If you shop at a wholesale store like Costco, chances are you've been asked to show your receipt while walking out with your purchases. Retailers have these policies in place to ensure shoppers pay for what's in their cart—and for the most part, it's easy enough to flash your receipt and be on your way. But one Costco shopper says he always avoids showing his receipt when leaving the warehouse. Read on to find out why, and what he does instead.
A Costco shopper doesn't show receipts unless he has to.
In a video posted last week, TikTok user @KernelDump discussed the policy of showing receipts at stores and why he doesn't like handing over his physical copy.
The TikToker—whose bio states that he creates content about network, systems, cloud, and security engineering—explains that he is "that guy" for employees because he won't show his receipts.

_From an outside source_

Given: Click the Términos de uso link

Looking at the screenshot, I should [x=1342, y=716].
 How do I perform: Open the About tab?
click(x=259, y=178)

"I get it, they're trying to do their loss prevention," he said, noting that he likes to scan and store his receipts when he gets home. "I hate when I go to one of these supermarkets or one of these clubs and they take a Sharpie and they just write all over my receipt, because it messes up my ability to scan it."
At other major retailers' stores, @KernelDump says he simply tells employees "no, thank you" when they ask for his receipt at the exit. However, this tactic doesn't work at Costco.
Costco's website outlines their "standard practice" of verifying receipts.
The TikToker points to Costco's membership terms and conditions, which are spelled out online.
"It is standard practice at all our warehouse locations to verify purchase receipts when customers exit our buildings," Costco's website reads. "We do this to double-check that the items purchased have been correctly processed by our cashiers. It's our most effective method of maintaining accuracy in inventory control, and it's also a good way to ensure that our members have been charged properly for their purchases."
Discussing these rules, @KernelDump said it "eats me up inside because I still don't want to do it, on principle."
To combat this, he said he found a workaround.
He shows them a digital copy.
The TikToker explained that he uses an app called Scanner Pro, which allows him to present a digital version of his receipt on his smartphone.
"What I'll do now is, as soon as I finish checking out at Costco, I'll lay out my receipt, and I'll use Scanner Pro and scan the whole thing, and then I'll rip up the receipt, and I'll just throw it in the trash," he explains. "When I'm walking out, yeah, I'll show them the scanned copy of my receipt."
@KernelDump adds that he allows the employee to look at the "totally valid receipt," which shows his transaction. If he gets pushback, he contends that employees should look up his purchase in Costco's system.
Some TikTokers argued about how efficient this practice really is.
In the comment section, fellow shoppers supported @KernelDump's decision not to show his receipt, noting that sometimes it's a hassle to wait in line to leave the store. But others argued that this extra effort might not be worth it.
"Your issue with Costco is they mark on the receipt, but you already scanned it….so whats the issue with them checking/marking the receipt after?" one TikToker commented.
Several others said that showing your receipt can actually be beneficial for shoppers, too, as checkers may notice an error. "Costco has caught some accidental duplicate charges for me," a comment reads.
Multiple commenters insisted that if you're a Costco member, you should simply adhere to the rules. "I could see if like we were forced to shop at Costco but [they're] Costco rules if you don't follow them don't shop at Costco," one wrote.
In response, however, @KernelDump commented to say that he doesn't shop at Costco anymore. In a follow-up video, the TikToker elaborated on his stance, stating that the process is really just a "spot check" and "not actually thorough enough to be considered security at all."